A morte pede carona
Prezado negacionista, você usou a sua liberdade individual como um escudo contra a vacina da Covid-19. Muito bem, ninguém o forçou a profanar esse templo sagrado que é o seu corpo. Agora você invoca a mesma liberdade individual, assim como o direito de ir e vir, para tentar impedir a adoção dos passaportes da vacina...
Prezado negacionista,
Você usou a sua liberdade individual como um escudo contra a vacina da Covid-19. Muito bem, ninguém o forçou a profanar esse templo sagrado que é o seu corpo. Agora você invoca a mesma liberdade individual, assim como o direito de ir e vir, para tentar impedir a adoção dos passaportes da vacina.
O presidente Jair Bolsonaro (foto), como sempre, é seu aliado. O ministro da Saúde Marcelo Queiroga (foto) também andou dizendo que às vezes é melhor morrer do que perder a liberdade. Finalmente, o PTB entrou com uma ação no Supremo Tribunal Federal, questionando leis de sete estados e do município do Rio de Janeiro que restringem a entrada de pessoas não imunizadas em locais públicos e privados.
Permita-me perguntar se você concorda com quem faz ligações clandestinas de água e eletricidade, enquanto você, um cidadão de bem, paga em dia as suas contas.
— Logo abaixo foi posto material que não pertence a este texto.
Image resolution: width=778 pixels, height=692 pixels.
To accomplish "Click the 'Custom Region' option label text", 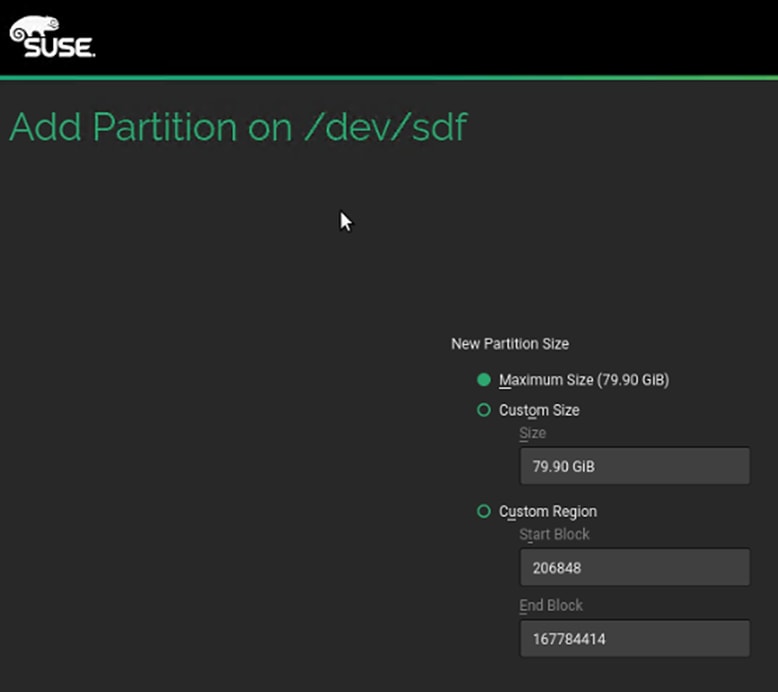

Não é só gente pobre que age assim, tem muito endinheirado, e até indústrias, fazendo gato por aí.
Suponho que você considere as pessoas que se beneficiam desse jeito da água e da eletricidade um bando de aproveitadores.
Os fornecedores desses bens têm duas alternativas para lidar com o problema: podem tentar incentivar os clandestinos a regularizar sua situação, com um desconto na tarifa, por exemplo; ou podem chamar a fiscalização para arrancar a coisa toda e deixar o malandro na seca e no escuro.
Arrisco imaginar que essa segunda alternativa é a mais justa para você, pois o desconto premia o pilantra – e a diferença provavelmente vai ser repassada pelo fornecedor a todos os outros consumidores.
Peço agora que você olhe a questão da Covid pela mesma ótica. Quem não se vacina, acaba se beneficiando da imunidade coletiva sem ter colaborado para alcançá-la. É como se fizesse um gato nessa fonte de saúde pública construída a duras penas.
Os economistas chamam quem se comporta dessa maneira de “caronista”, ou “free rider”, em inglês: um sujeito que usufrui de um bem coletivo sem contribuir com nada. A recusa às vacinas aparece com frequência nas discussões desse tema.
Assim como acontece no caso da água e da eletricidade, é possível incentivar as pessoas a se imunizar, tornando as vacinas acessíveis e grátis. Foi assim no Brasil. Mas, quando o incentivo falha, pode ser necessário desencorajar os free riders – e o passaporte vacinal é uma maneira de fazer isso, tanto quanto a retirada das ligações clandestinas.
Na verdade, o caroneiro da imunidade coletiva é muito mais pernicioso do que outros caroneiros, porque ele não apenas deixa de contribuir, como ainda põe em risco todo o esforço de combate à doença. Sua escolha traz perigo a quem vive ao seu redor e ainda favorece o surgimento de variantes do vírus.
Sim, prezado negacionista. Além de ser um picareta enrolado no manto dos princípios elevados (viva a liberdade!), você é como o personagem de Rutger Hauer naquele filme dos anos 80. Ele andava pelas estradas, torturando e matando os incautos que fossem gentis e parassem o carro para ele. O nome do filme é A Morte Pede Carona.
Espero que o STF confirme a legalidade do uso dos passaportes vacinais. Acho que é isso mesmo que vai acontecer.